Following several tough years, all sorts of factors are moving in the favour of currency manager Record.
January 8, 2015

A collapse in currency volatility following the credit crunch forced Windsor-based currencies manager Record (REC) to focus on low-margin business in order to survive. But increasingly divergent global monetary policies look set to revive demand for the cash-rich company's higher-margin services. And in the meantime there is a handsome and secure-looking 4.3 per cent forecast dividend to enjoy.

IC TIP: Buy at 35p
Tip style
Speculative
Risk rating
High
Timescale
Long Term
Bull points
  • Benefits from volatile exchange rates
  • New business enquiries strong and varied
  • Assets under management rising
  • Well-covered dividend produces nice yield
  • Net cash
Bear points
  • Operates in some ferocious markets
  • Small number of clients

Essentially, Recover provides insurance against the effects of volatility through currency-hedging services; everything from the most basic 'passive' hedging to more sophisticated stuff. In passive hedging, a fund manager whose domestic currency is, say, in sterling hedges (ie insures) the sterling value of its overseas assets against falling foreign currencies. The more sophisticated stuff begins with 'dynamic' hedging, where Record uses models that seek to protect clients where a foreign-exchange loss looks likely, but sidestep those hedge transactions that look likely to eliminate a gain. From there, it graduates to 'absolute return' plans, where Record aims to manage clients' money for a forex gain come what may.

Record's chief executive, James Wood-Collins, says that interest in the company's added-value services is growing and he reckons that trend should continue as the monetary policies of the developed world's central banks diverge. As these policies pull in opposite directions - the US and the UK are in the process of tightening while the EU and Japan are still loosening - that should affect exchange rates between the underlying currencies, stimulating demand for hedging.

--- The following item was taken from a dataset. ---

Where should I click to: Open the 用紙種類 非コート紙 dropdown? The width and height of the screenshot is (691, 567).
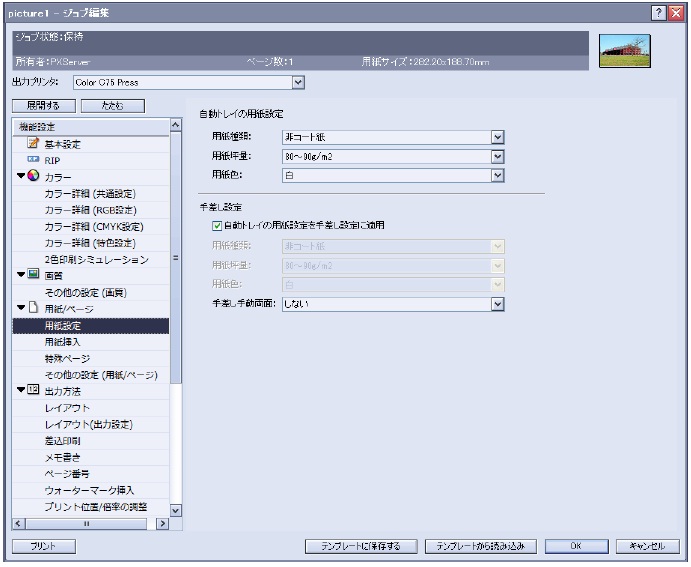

The more the trend towards value-added develops, the better for Record because the sad fact is that basic currencies hedging is a commodity service where profit margins are pared to the bone. In passive hedging, Record's management fees are a sliver - just 0.03 per cent of funds managed in the first half of 2014-15. Fees from dynamic hedging and absolute-return funds, although hardly fat, are miles above that level - 0.14 per cent for dynamic hedging and 0.16 per cent for absolute return.

Still, passive hedging isn't to be scoffed at. It saved Record once and it's still the company's bread and butter. Go back to Record's flotation in 2007 and its bosses had almost written off passive hedging in favour of absolute-return services, which accounted for $29bn (£18.2bn) of the $56bn that the company managed. But the fallout from the credit crunch - when many absolute-return funds were shown to be absolutely useless - meant those managed by Record now stand at just $2.6bn. Happily, however, passive funds, which were down to just $18bn at the end of March 2008, swung back to favour and now account for $39bn of $53bn under management.

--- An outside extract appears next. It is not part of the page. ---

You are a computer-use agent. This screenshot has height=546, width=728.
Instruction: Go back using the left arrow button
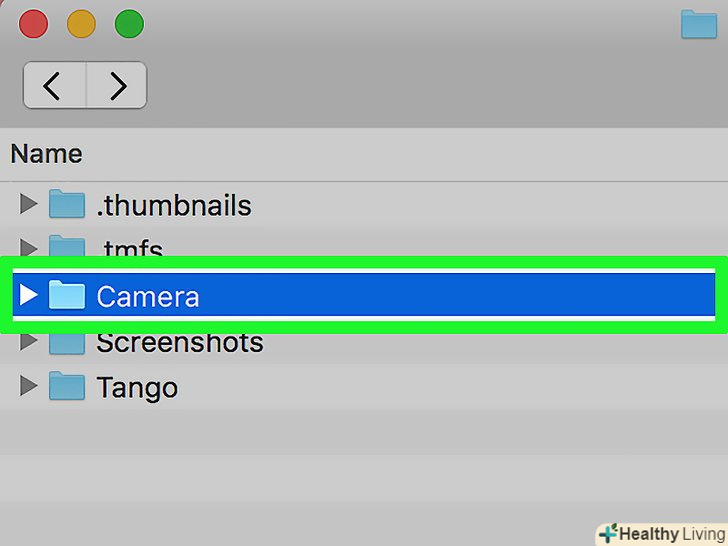[x=54, y=86]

That said, dynamic hedging products account for most management fees - £4.7m out of £9.7m in the first half of 2014-15. Even that figure represented a 29 per cent drop from the previous first half because Record lost a key client. This points to another shortcoming in the operation - Record depends on a small number of clients. At the end of the first half, it had 49 and just 10 of them accounted for 80 per cent of its management fees.

 

Yet assets under management are rising and the chief executive says business enquiries are more varied - both by types of client and the products in which they are interested - than for many years. If enough new mandates come through, then the forecast for broadly maintained profits, earnings and dividends for this year and next (see table) from broker Edison might be revised upwards.

Even without that, Record's share price looks to be underpinned by the 1.5p dividend, which produces a 4.3 per cent yield. The cost of that is £3.3m, an amount that has been comfortably covered by free cash flow in each of the past two years, and there is no reason to think that will change soon.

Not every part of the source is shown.